Die Gefangenen können gut nachvollziehen, wie das die Laune runterzieht. Aber sie haben auch Übung darin, sich nicht unterkriegen zu lassen. Sie sind froh, in diesem Jahr mit ihrer Erfahrung anderen helfen zu können. Sie haben bereits erlebt, dass nach jeder Nacht wieder ein Morgen anbricht, und sie wissen, dass man reifer aus dunklen Stunden hervorgehen kann. Bei vielen ist auch das stille Vertrauen gewachsen, dass sie nie ganz alleine sein werden, dass Gott sie nie enttäuschen wird und dass es sich lohnt, auf das kleine Kind im Stall zu setzen. Wer einmal ein „anderes“ Weihnachten, abseits von Konsum und äußerlichem Glanz, feiern musste – oder vielleicht soll man sagen: durfte –, dem wurde und wird die Chance geboten, mit der Wurzel dieses Festes in Berührung zu kommen. Die Gefangenen der JVA Würzburg fühlen sich in diesem Jahr mit den Menschen „draußen“ besonders verbunden.

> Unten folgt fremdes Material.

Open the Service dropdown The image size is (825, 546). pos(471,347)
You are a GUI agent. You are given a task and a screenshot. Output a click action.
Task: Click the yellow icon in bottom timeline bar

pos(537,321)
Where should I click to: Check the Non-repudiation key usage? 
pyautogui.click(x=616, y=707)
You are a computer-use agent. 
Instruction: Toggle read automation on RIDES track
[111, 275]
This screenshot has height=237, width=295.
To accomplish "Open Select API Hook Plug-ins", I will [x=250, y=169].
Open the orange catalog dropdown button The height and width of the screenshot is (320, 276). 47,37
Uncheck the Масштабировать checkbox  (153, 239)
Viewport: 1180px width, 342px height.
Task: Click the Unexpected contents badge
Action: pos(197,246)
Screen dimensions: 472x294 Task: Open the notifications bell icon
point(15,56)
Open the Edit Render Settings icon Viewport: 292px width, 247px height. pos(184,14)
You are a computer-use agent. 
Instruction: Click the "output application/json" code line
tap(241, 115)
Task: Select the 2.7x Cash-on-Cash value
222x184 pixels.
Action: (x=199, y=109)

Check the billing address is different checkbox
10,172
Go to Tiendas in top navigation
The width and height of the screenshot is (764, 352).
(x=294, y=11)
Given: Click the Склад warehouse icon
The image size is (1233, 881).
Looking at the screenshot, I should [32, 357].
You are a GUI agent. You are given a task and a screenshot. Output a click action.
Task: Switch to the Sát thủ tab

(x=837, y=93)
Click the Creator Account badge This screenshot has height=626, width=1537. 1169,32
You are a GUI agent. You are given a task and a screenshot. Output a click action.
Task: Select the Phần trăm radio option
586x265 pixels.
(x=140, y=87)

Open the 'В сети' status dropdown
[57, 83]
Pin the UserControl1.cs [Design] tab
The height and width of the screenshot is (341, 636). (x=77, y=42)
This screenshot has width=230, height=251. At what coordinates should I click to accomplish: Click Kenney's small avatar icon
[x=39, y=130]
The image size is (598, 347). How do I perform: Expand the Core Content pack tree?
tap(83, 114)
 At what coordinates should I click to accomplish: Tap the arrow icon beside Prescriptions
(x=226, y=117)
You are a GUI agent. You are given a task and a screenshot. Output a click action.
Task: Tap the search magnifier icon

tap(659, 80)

Einige haben Grußkarten gebastelt, die sie an alte, kranke oder auch als Dank an engagierte Menschen verschicken, andere haben Lieder aufgenommen. Sie wollen so mit ihrer Zuwendung zu den Menschen „draußen“, ihren Erfahrungen mit einem anderen Weihnachten und ihren Begabungen Freude und Hoffnung zu schenken.